> **Try it**: Retype all the data word for word.

> **Extracted records**:
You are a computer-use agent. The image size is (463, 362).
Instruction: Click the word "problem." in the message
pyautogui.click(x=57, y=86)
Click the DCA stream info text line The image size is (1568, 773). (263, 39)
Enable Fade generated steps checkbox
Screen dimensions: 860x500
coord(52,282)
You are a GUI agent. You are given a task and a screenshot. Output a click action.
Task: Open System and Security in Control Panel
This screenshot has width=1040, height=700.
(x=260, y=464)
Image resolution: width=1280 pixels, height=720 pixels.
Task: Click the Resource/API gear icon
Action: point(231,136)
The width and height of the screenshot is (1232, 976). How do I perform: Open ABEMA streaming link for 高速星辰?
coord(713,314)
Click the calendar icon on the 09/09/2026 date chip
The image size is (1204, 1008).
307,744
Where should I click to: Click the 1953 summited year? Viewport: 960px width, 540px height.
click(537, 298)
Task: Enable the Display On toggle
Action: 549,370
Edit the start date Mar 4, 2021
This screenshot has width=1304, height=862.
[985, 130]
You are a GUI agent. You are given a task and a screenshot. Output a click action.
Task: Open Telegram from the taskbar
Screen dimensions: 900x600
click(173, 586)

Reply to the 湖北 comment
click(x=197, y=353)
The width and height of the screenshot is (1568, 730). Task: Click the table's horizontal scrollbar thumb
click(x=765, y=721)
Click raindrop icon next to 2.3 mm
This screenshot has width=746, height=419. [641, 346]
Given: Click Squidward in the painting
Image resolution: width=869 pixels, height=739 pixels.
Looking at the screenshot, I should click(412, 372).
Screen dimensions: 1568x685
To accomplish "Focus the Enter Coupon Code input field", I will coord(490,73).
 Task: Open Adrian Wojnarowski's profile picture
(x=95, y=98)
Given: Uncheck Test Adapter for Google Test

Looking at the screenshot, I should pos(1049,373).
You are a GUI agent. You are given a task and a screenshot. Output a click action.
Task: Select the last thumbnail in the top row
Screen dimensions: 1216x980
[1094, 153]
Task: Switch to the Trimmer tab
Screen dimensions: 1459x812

> **Problem solution**:
You are a computer-use agent. The image size is (463, 362).
Instruction: Click the word "problem." in the message
pyautogui.click(x=57, y=86)
Click the DCA stream info text line The image size is (1568, 773). (263, 39)
Enable Fade generated steps checkbox
Screen dimensions: 860x500
coord(52,282)
You are a GUI agent. You are given a task and a screenshot. Output a click action.
Task: Open System and Security in Control Panel
This screenshot has width=1040, height=700.
(x=260, y=464)
Image resolution: width=1280 pixels, height=720 pixels.
Task: Click the Resource/API gear icon
Action: point(231,136)
The width and height of the screenshot is (1232, 976). How do I perform: Open ABEMA streaming link for 高速星辰?
coord(713,314)
Click the calendar icon on the 09/09/2026 date chip
The image size is (1204, 1008).
307,744
Where should I click to: Click the 1953 summited year? Viewport: 960px width, 540px height.
click(537, 298)
Task: Enable the Display On toggle
Action: 549,370
Edit the start date Mar 4, 2021
This screenshot has width=1304, height=862.
[985, 130]
You are a GUI agent. You are given a task and a screenshot. Output a click action.
Task: Open Telegram from the taskbar
Screen dimensions: 900x600
click(173, 586)

Reply to the 湖北 comment
click(x=197, y=353)
The width and height of the screenshot is (1568, 730). Task: Click the table's horizontal scrollbar thumb
click(x=765, y=721)
Click raindrop icon next to 2.3 mm
This screenshot has width=746, height=419. [641, 346]
Given: Click Squidward in the painting
Image resolution: width=869 pixels, height=739 pixels.
Looking at the screenshot, I should click(412, 372).
Screen dimensions: 1568x685
To accomplish "Focus the Enter Coupon Code input field", I will coord(490,73).
 Task: Open Adrian Wojnarowski's profile picture
(x=95, y=98)
Given: Uncheck Test Adapter for Google Test

Looking at the screenshot, I should pos(1049,373).
You are a GUI agent. You are given a task and a screenshot. Output a click action.
Task: Select the last thumbnail in the top row
Screen dimensions: 1216x980
[1094, 153]
Task: Switch to the Trimmer tab
Screen dimensions: 1459x812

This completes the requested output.